The goal of security recommendations is to improve management of the people, processes, and technology affected by the Federal Acquisition System, says GSA Administrator Dan Tangherlini. (Gannett Government Media Corp)
A report released on Jan. 29 lays out six recommendations for incorporating security standards into the government’s acquisition process, including one that would ensure agencies do business only with companies that meet baseline security standards.
Last February, President Obama tasked the General Services Administration and Defense Department with providing recommendations on the feasibility, security benefits and merits of aligning cybersecurity standards with the acquisition process. The executive order also called on the agencies to provide steps for making consistent the existing cyber-related requirements for procurement.

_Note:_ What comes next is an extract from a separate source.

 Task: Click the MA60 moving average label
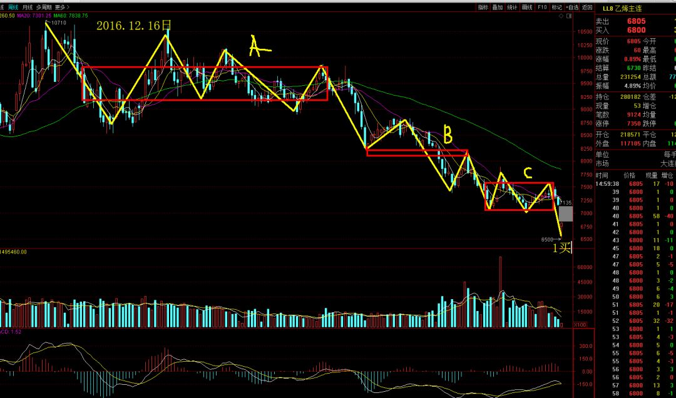(71, 16)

The report’s recommendations include:
■ Institute baseline cybersecurity requirements as a condition of contract award for acquisitions that present cyber risks.
■ Include cybersecurity in acquisition trainings, including training for government contractors.

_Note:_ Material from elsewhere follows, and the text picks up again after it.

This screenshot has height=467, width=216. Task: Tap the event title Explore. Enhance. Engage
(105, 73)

■ Develop common cybersecurity definitions for federal acquisitions.
■ Institute a federal acquisition cyber risk management strategy.

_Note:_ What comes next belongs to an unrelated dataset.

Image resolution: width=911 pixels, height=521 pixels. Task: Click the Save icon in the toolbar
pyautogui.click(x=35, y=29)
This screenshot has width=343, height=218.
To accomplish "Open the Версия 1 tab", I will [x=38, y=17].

Require suppliers or resellers to purchase from original equipment manufacturers, their authorized resellers, or other trusted sources.
■ Increase government accountability for cyber risk management.
The report does not provide explicit guidance on how to implement the recommendations, but a request for public comment on a draft implementation plan will be published in the Federal Register next month, GSA said in a news release.
“The ultimate goal of the recommendations is to strengthen the federal government’s cybersecurity by improving management of the people, processes, and technology affected by the Federal Acquisition System,” GSA Administrator Dan Tangherlini said in a statement. “GSA and the Department of Defense will use continue to engage stakeholders to develop a repeatable process to address cyber risks in the development, acquisition, sustainment, and disposal lifecycles for all Federal procurements.”